19 APRIL 2019 PUBLISHED 1 NOVEMBER 2022
Back in 1981 I lived I lived in a block of four apartments attached to the Hertz Building on Hogan Street but I was the only private tenant in the block. I soon learned why I was the only occupier … anti-social behaviour in the immediate area was extreme. In the first month a friend visited me as she was having a technical problem and within an hour of parking her car outside the building it was set on fire. Not long afterwards the local shop was robbed while I was in the process of buting a carton of milk.
Since then the area has improved.
Fenian Street was formally called Denzille or Denzil Street, first appearing on maps around 1770. It was named after the son of John Holles, Denzille Holles. It was renamed Fenian Street, after the Fenian Brotherhood, who operated from the street in the 1850s.
On 12 June 1963, 2a, 3, and 4 Fenian Street tenement houses collapsed. This resulted in the deaths of two young girls, Linda Byrne (aged 8) and Marion Vardy (aged 9), who were passing the building when it collapsed. The collapse was blamed on the fast drying out of water saturated bricks after a period of heavy rain, and prompted demands for poorly maintained and dangerous tenement buildings to be demolished. In the 18 months after the collapse on Fenian Street, over 1200 Georgian houses in Dublin were demolished.
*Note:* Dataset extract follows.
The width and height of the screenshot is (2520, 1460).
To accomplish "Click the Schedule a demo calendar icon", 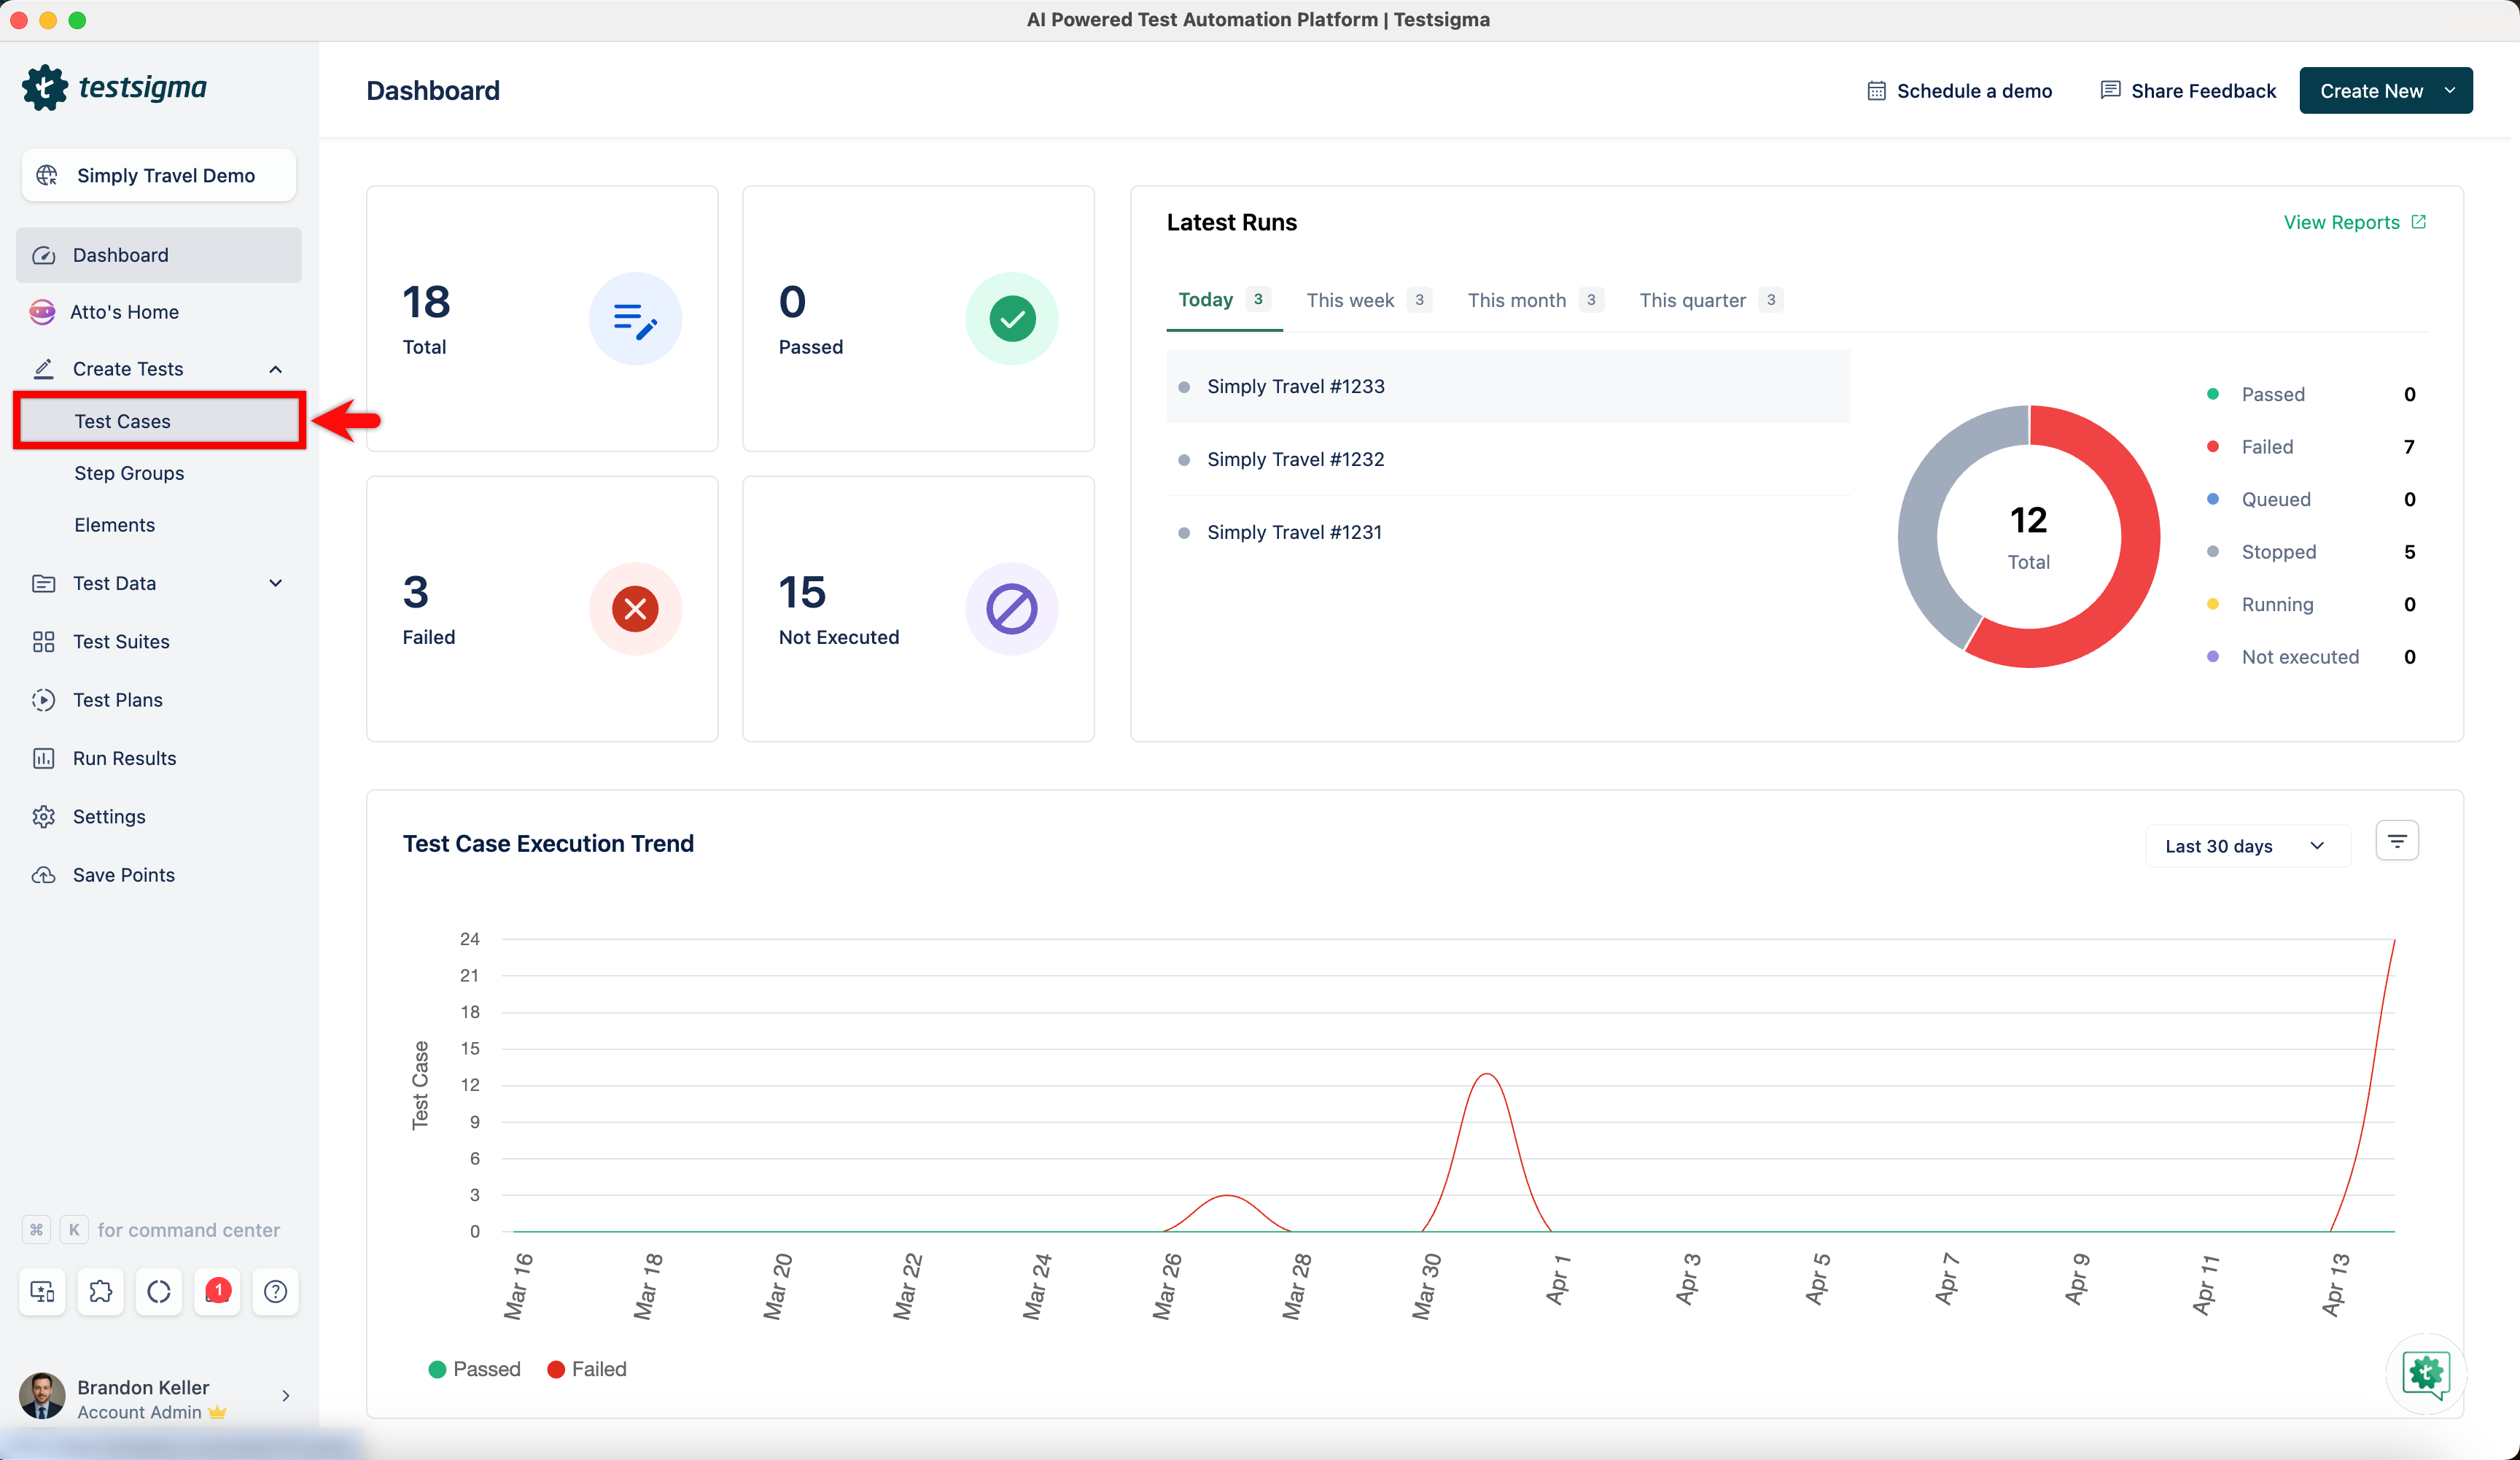I will click(x=1876, y=91).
No. 25 Fenian Street is one of the oldest buildings in the area, predating the layout of nearby Merrion Square. Dating from the 17th century, the street would have been a coastal road at the time of construction, with the house facing the coastline and bay. The current building was first built in 1729 with a high pitched roof which was later amended to a more Palladian style. The building was subject to emergency remedial works in 2015.